Group mentoring differs from one-on-one mentoring in that the mentor meets with a group of mentees who have a desire for mentoring on a common issue which is relevant to their career development. There is a common desire for chance and movement towards a development goal. The details of the specific development goal for each mentee may differ from other mentees'. And the individual development processes can be different.

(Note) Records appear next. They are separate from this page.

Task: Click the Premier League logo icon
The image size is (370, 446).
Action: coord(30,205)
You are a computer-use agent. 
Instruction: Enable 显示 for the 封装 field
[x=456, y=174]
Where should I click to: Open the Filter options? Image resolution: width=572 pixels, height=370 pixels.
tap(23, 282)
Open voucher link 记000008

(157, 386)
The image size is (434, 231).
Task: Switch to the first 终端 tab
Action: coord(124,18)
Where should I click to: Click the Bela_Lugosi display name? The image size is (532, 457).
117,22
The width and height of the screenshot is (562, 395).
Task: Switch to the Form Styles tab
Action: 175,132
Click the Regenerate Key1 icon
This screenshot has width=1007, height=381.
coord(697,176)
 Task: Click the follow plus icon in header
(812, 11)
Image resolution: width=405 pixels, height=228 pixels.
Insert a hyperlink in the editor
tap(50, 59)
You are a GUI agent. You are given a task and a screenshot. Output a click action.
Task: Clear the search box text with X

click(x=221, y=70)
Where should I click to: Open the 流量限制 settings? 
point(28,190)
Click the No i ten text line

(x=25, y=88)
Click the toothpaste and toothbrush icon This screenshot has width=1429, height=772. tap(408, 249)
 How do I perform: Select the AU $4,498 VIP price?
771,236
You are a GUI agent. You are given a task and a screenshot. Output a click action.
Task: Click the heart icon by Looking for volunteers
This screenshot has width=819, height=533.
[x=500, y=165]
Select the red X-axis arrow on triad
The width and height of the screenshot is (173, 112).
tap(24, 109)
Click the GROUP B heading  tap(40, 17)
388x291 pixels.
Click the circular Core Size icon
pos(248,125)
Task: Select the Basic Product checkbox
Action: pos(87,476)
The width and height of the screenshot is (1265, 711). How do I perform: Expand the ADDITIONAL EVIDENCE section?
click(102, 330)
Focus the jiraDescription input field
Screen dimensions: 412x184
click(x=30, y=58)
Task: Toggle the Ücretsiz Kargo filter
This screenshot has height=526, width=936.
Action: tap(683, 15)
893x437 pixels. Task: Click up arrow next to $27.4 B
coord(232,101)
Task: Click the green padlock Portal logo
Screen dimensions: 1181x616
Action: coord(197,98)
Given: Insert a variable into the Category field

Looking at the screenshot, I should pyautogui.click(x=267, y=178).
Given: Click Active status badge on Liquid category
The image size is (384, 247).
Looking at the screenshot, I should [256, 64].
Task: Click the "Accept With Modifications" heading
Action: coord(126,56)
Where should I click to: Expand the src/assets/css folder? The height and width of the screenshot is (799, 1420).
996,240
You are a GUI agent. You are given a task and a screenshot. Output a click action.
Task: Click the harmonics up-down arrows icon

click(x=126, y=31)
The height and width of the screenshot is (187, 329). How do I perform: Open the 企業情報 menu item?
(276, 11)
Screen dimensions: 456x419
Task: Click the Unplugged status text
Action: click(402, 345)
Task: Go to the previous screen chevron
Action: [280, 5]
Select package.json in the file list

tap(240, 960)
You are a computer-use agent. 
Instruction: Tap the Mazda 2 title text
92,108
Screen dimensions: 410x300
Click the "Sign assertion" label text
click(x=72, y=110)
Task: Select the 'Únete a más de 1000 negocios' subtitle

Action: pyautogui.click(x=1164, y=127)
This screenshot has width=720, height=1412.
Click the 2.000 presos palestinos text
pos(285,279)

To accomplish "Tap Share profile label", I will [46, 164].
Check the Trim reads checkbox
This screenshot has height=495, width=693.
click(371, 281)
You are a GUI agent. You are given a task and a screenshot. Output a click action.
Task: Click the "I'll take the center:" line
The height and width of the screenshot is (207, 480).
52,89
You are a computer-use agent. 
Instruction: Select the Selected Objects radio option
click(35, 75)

When mentor meets with several mentees at once, mentor cannot provide one-on-one counseling, guidance or coaching in the same way as in one-on-one mentoring. The relationship and focus between mentor and mentee is shared with other mentees in the group. This means that the expectations for mentor and mentees' roles and responsibilities in the group mentoring process are different than in one-on-one mentoring.
The shared responsibility
Mentor and mentees have shared responsibility for setting common development goals, the content of the meetings, bringing issues to the table and actively participating in the learing process.
The mentor's role and responsibility
The mentor must balance between focus on the indivudal and focus on the group and balance between using oneself and the group. Mentor must contribute as a facilitator for the group dynamic, help mentees with knowledge sharing and learning and when appopriate give inputs based on own experience. Mentor contributes by facilitating learning processes, which gives mentees co-learning and the opportunity to help others lean, while they take responsibility for their own learning through e.g. self reflection.
Mentees' roles and responsibilities
Everyone in the goup contributes to learning and knowledge sharing. It can contribute to create a sense of cohesion and mutual understanding. Group mentoring provides the opportunity to establish a space for sharing career dreams, ambitions and concerns amongst the group members. It requres that mentees are willing to contribute their own problems, questions, perspectives, reflections and wonder in the group. It also requires that the individual mentee is open to other mentees' perspectives, questions and reflections on their own problem, listens to them and applies what the mentee finds relevant. The more the mentee gives of himself, the more the mentee will get back.
Mentees themselves are responsible for their own learning and for supporting learning by and with the other mentees in the group.